▶ GIVEN INSTRUCTION
Return each line of the data below that contains the word "agent". Case counts.

▶ EXERCISE DATA
--- Begin ---
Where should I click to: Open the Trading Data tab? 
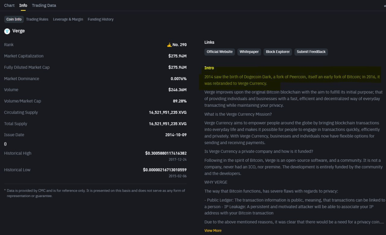click(x=44, y=5)
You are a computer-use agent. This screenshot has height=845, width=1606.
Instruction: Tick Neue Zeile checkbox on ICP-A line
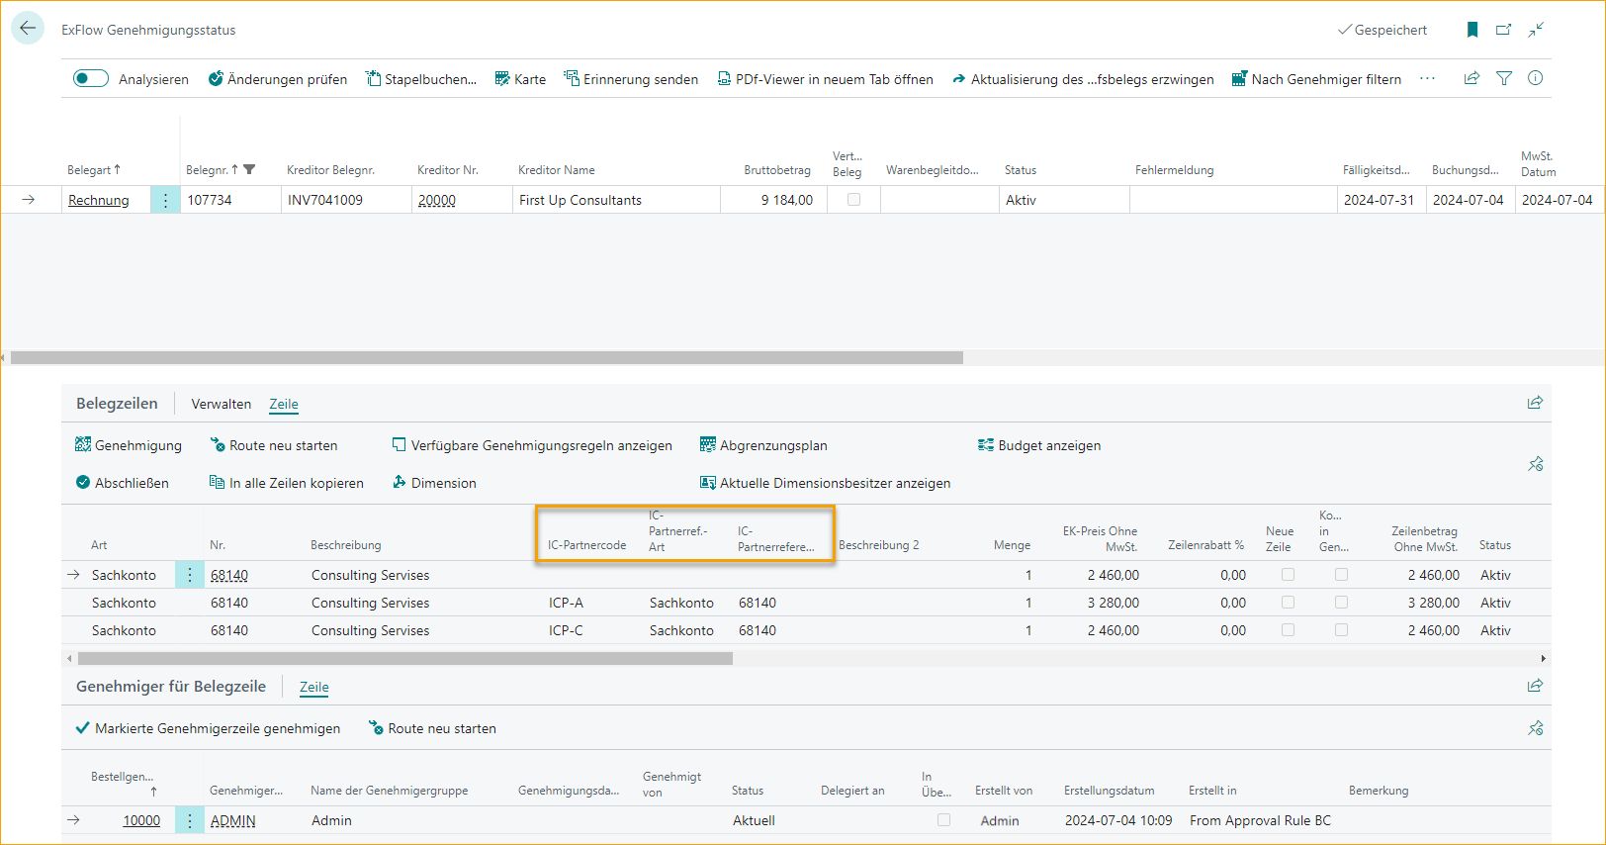1288,603
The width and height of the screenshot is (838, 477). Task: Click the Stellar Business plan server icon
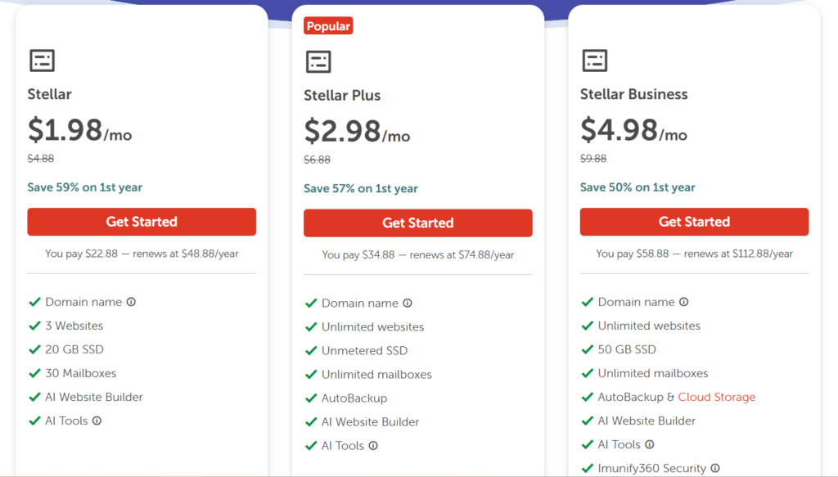pyautogui.click(x=595, y=61)
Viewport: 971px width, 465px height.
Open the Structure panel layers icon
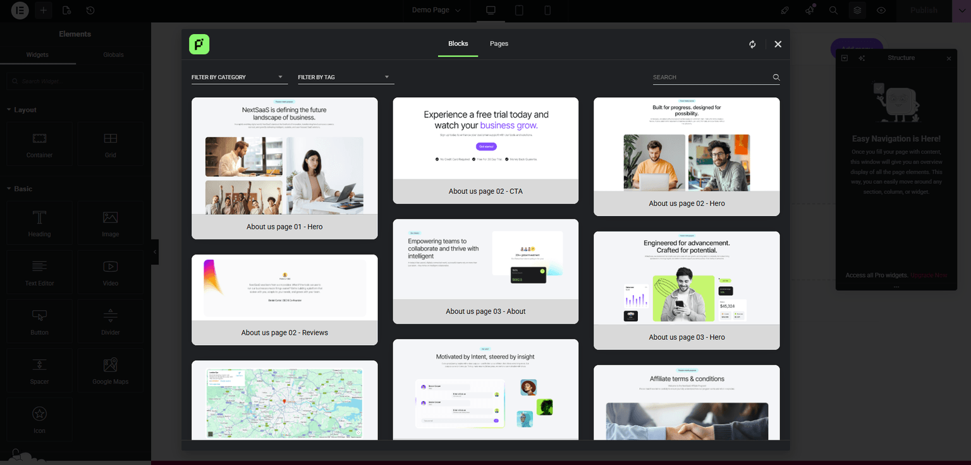pyautogui.click(x=857, y=10)
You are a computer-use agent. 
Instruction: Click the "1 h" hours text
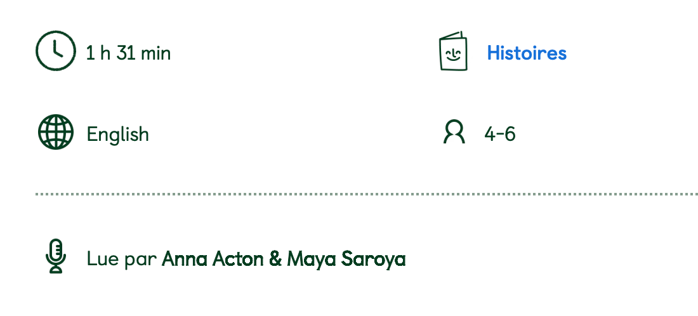click(98, 53)
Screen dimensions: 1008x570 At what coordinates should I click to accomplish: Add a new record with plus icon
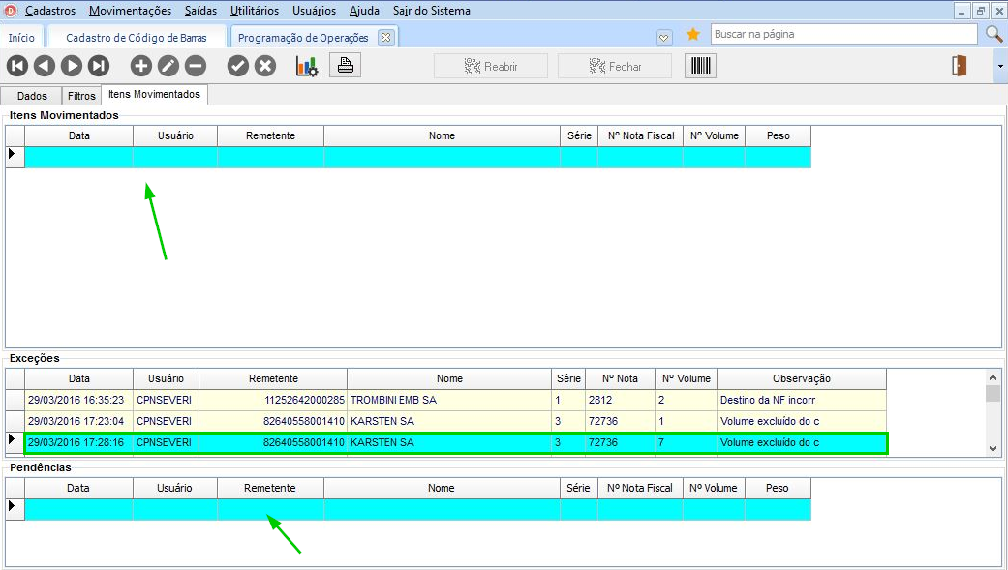(141, 66)
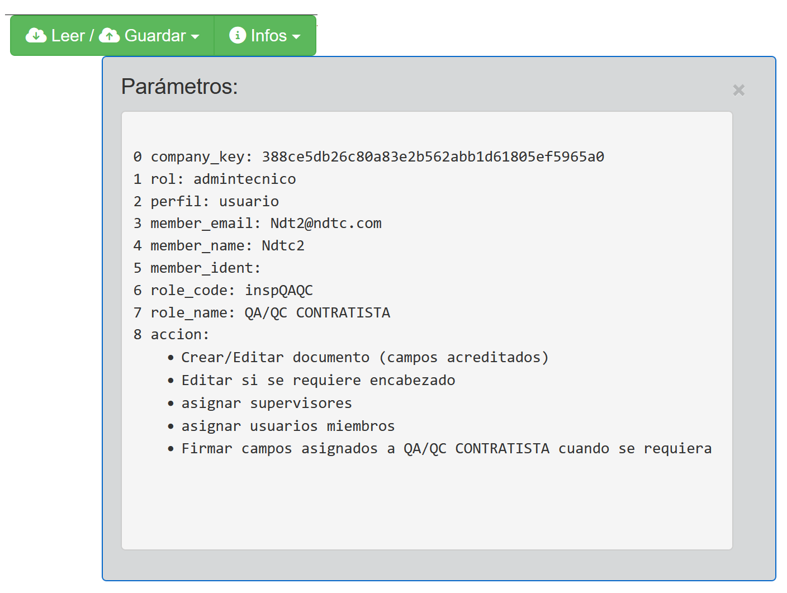Click the info circle icon

pyautogui.click(x=238, y=35)
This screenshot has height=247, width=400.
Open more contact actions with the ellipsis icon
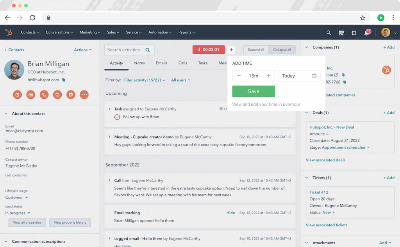pos(84,94)
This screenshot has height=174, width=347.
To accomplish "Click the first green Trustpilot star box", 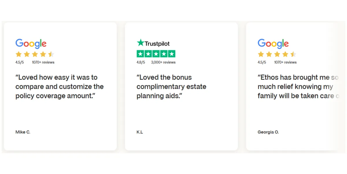I will (x=140, y=54).
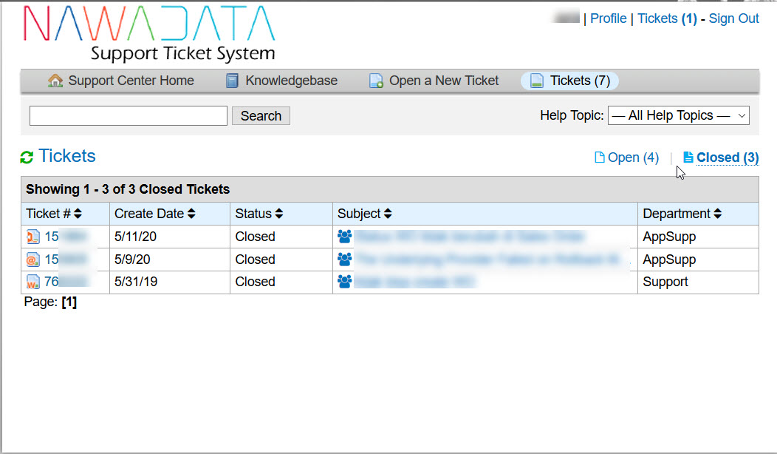Sort by the Department column header
Image resolution: width=777 pixels, height=454 pixels.
[x=682, y=214]
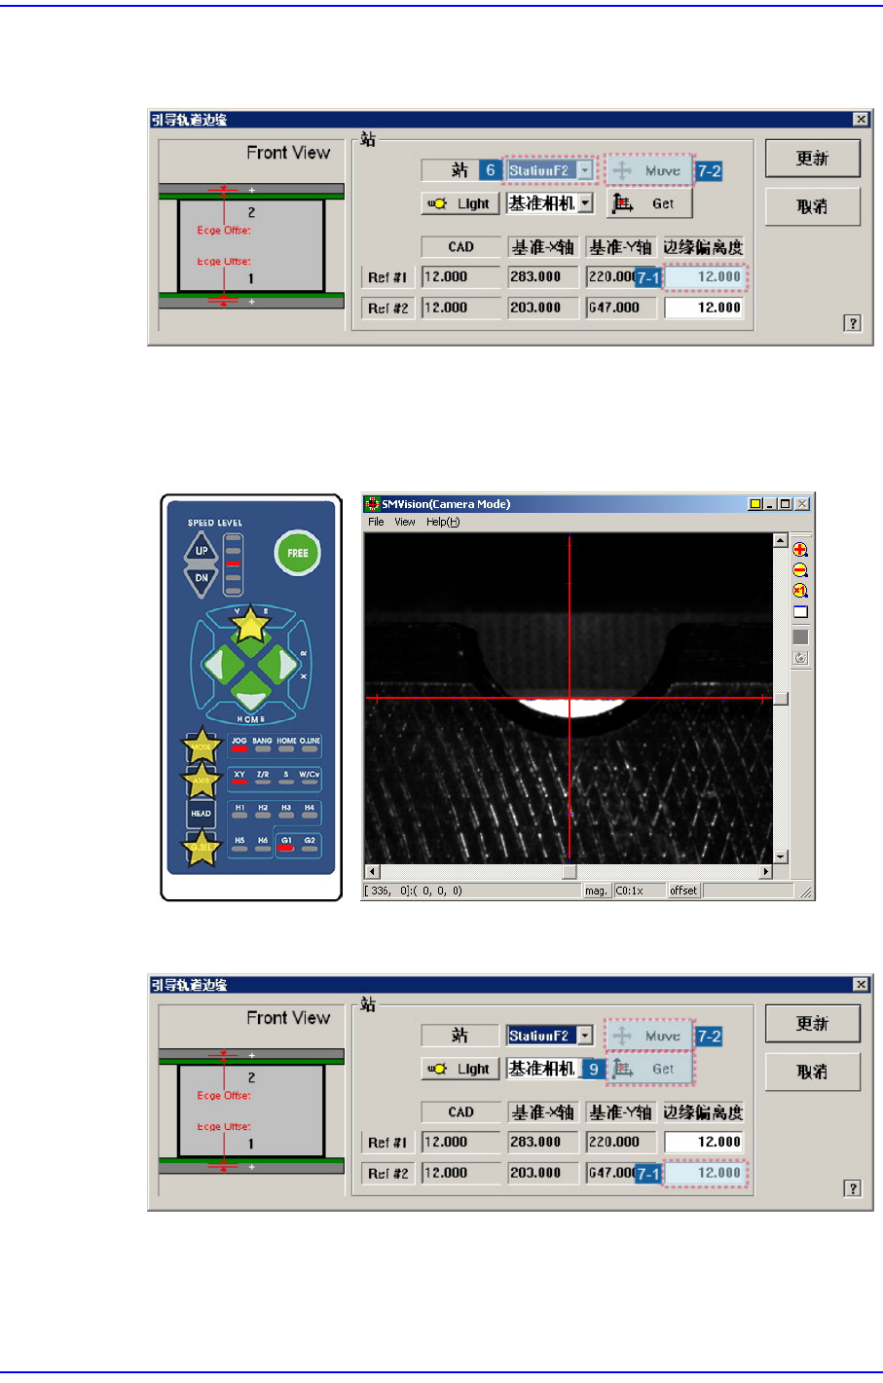This screenshot has width=883, height=1383.
Task: Click the zoom out magnifier in SMVision
Action: click(x=800, y=570)
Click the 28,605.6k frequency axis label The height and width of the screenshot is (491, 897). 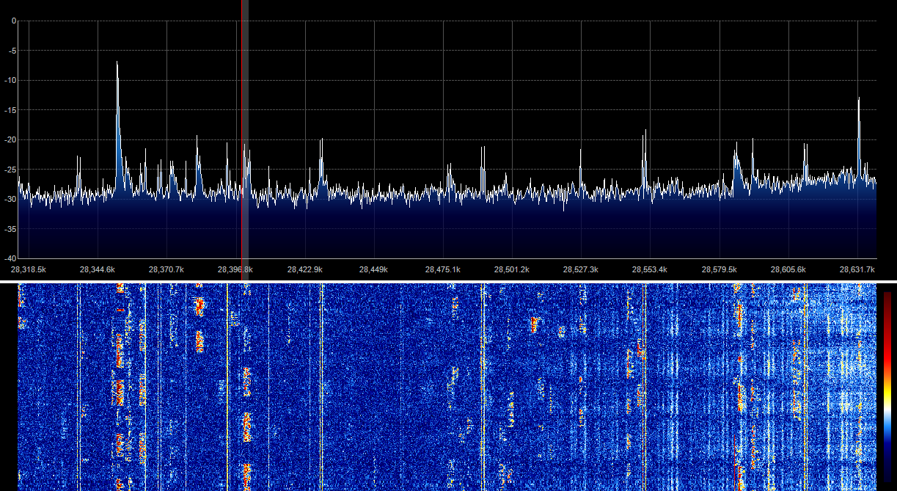pyautogui.click(x=788, y=269)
--- End ---
▶ SOLUTION TO THIS TASK
You are a computer-use agent. This screenshot has height=845, width=1606.
You are a computer-use agent. 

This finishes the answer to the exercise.